Doctors, nurses, ambulance drivers, and many others became infected and died as they struggled to contain the epidemic.
Now the countries are making plans to rebuild, using the power of experience—along with data and cell phones—to build stronger health systems than ever.
Consequences Beyond the Biological
The outbreak that began in 2014 has resulted in more Ebola survivors than the world has ever seen. And lingering chronic health issues aren’t the only problems they face.
In fact, some early WHO studies of Ebola survivors, Harris says, found that 25% of men tested still had evidence of the virus in their semen nine months after they first developed symptoms (though that doesn’t prove the traces were infectious). Much larger WHO studies are now underway in all three countries, focusing on other body fluids. As a result, we now know that Ebola can persist, for example, in breastmilk.
But survivors’ consequences extend beyond the biological. Their one-time friends and neighbors are often suspicious of them, terrified of being around anyone who was once infected. Many are cast out of their communities and left to live shadows of their former lives.
“We need to understand not just how long the virus persists, but what recovering from Ebola really means for people,” Harris says. “And also there’s a lot of work to help them get back into society and to help society to understand these people are heroes. Everybody who got Ebola got it because they were trying to help someone. Either a loved one they were caring for at home or they were a health worker trying to help somebody recover. So to then stigmatize people for being the best people in society is really cruel.”
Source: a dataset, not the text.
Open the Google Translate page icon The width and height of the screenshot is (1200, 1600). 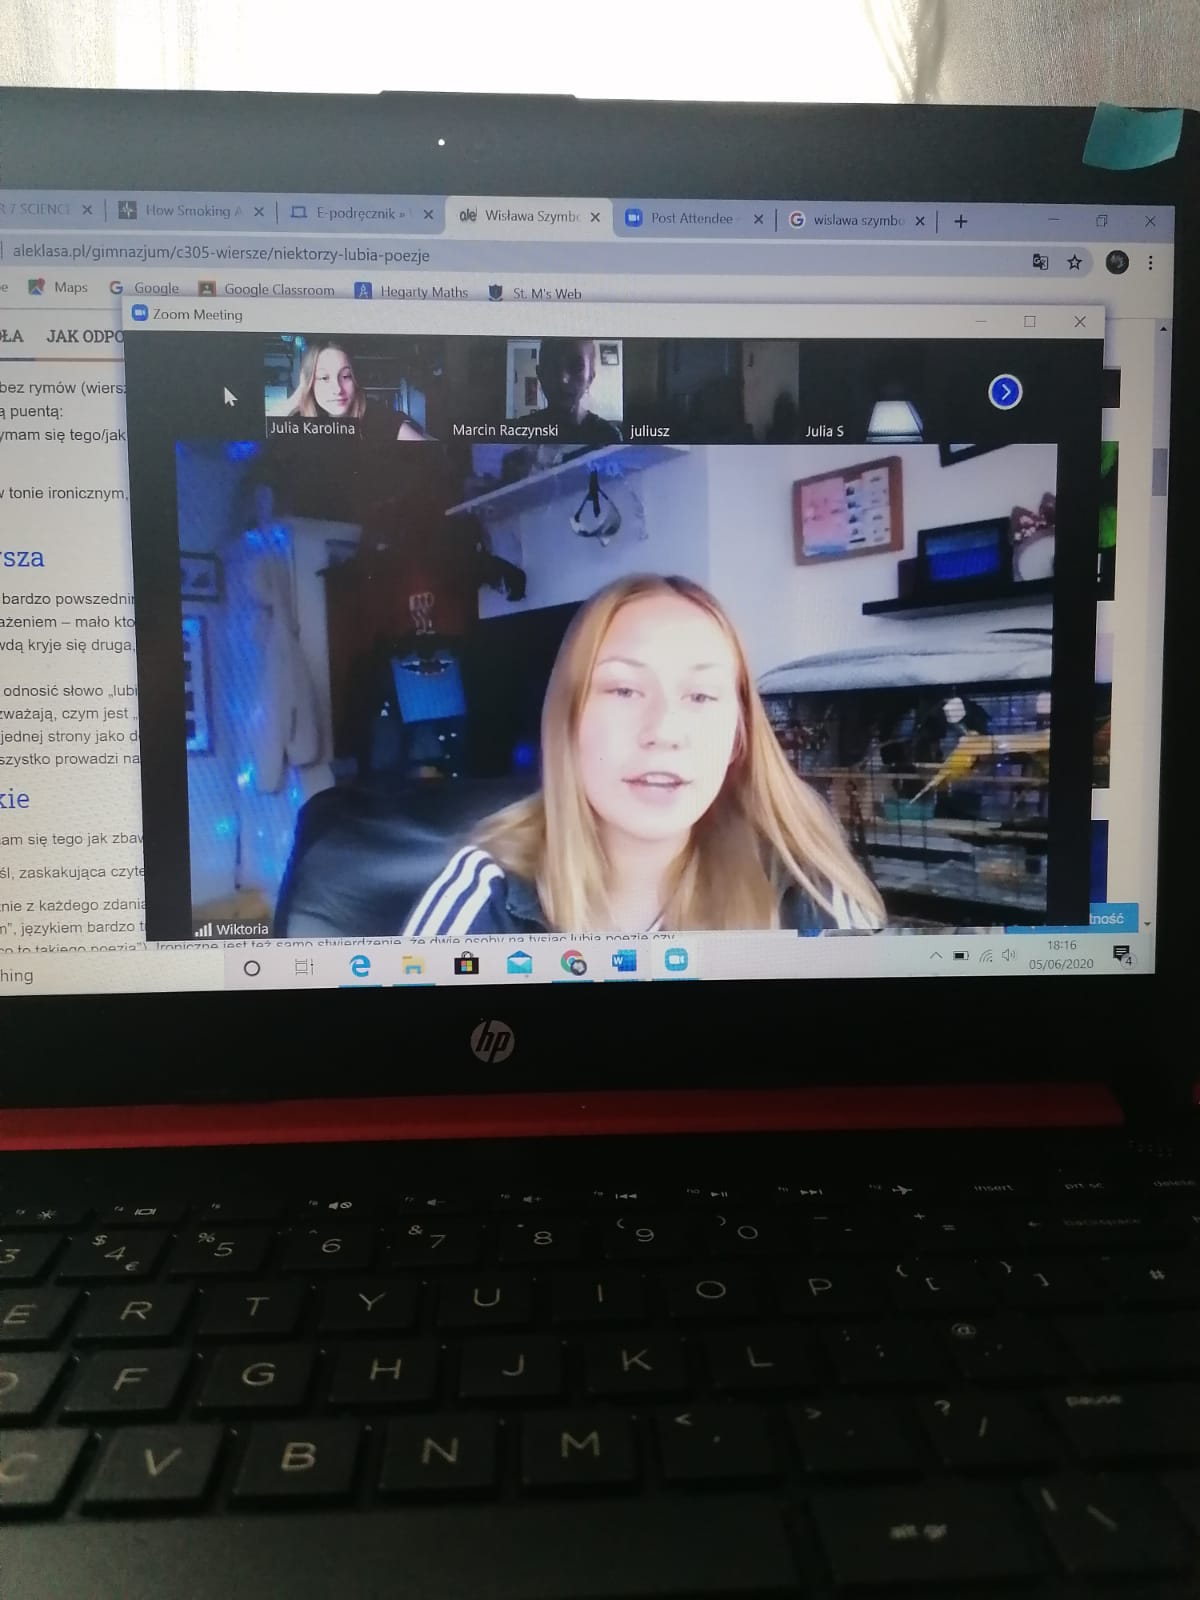(1040, 262)
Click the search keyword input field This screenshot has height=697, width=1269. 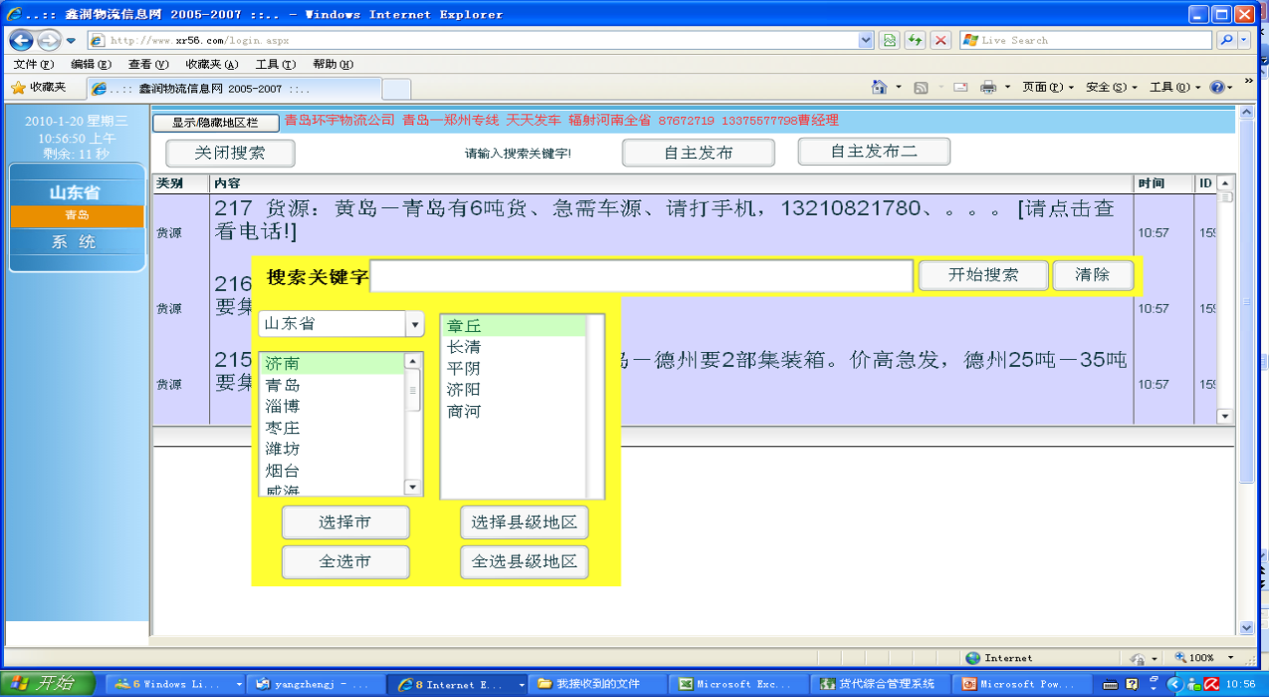[641, 276]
Everybody who got Ebola got it because they were trying to help someone.
Those heroes Harris mentions include the frontline health workers who risked everything to keep their communities safe in the face of an unfamiliar disease. Among the 11,300 people who died during the epidemic, over 500 were health workers, which West Africa could little afford to lose.
Today’s news from Guinea is good. Great, in fact. But for the country’s government, health workers, and recovering communities, a new kind of hard work is just beginning.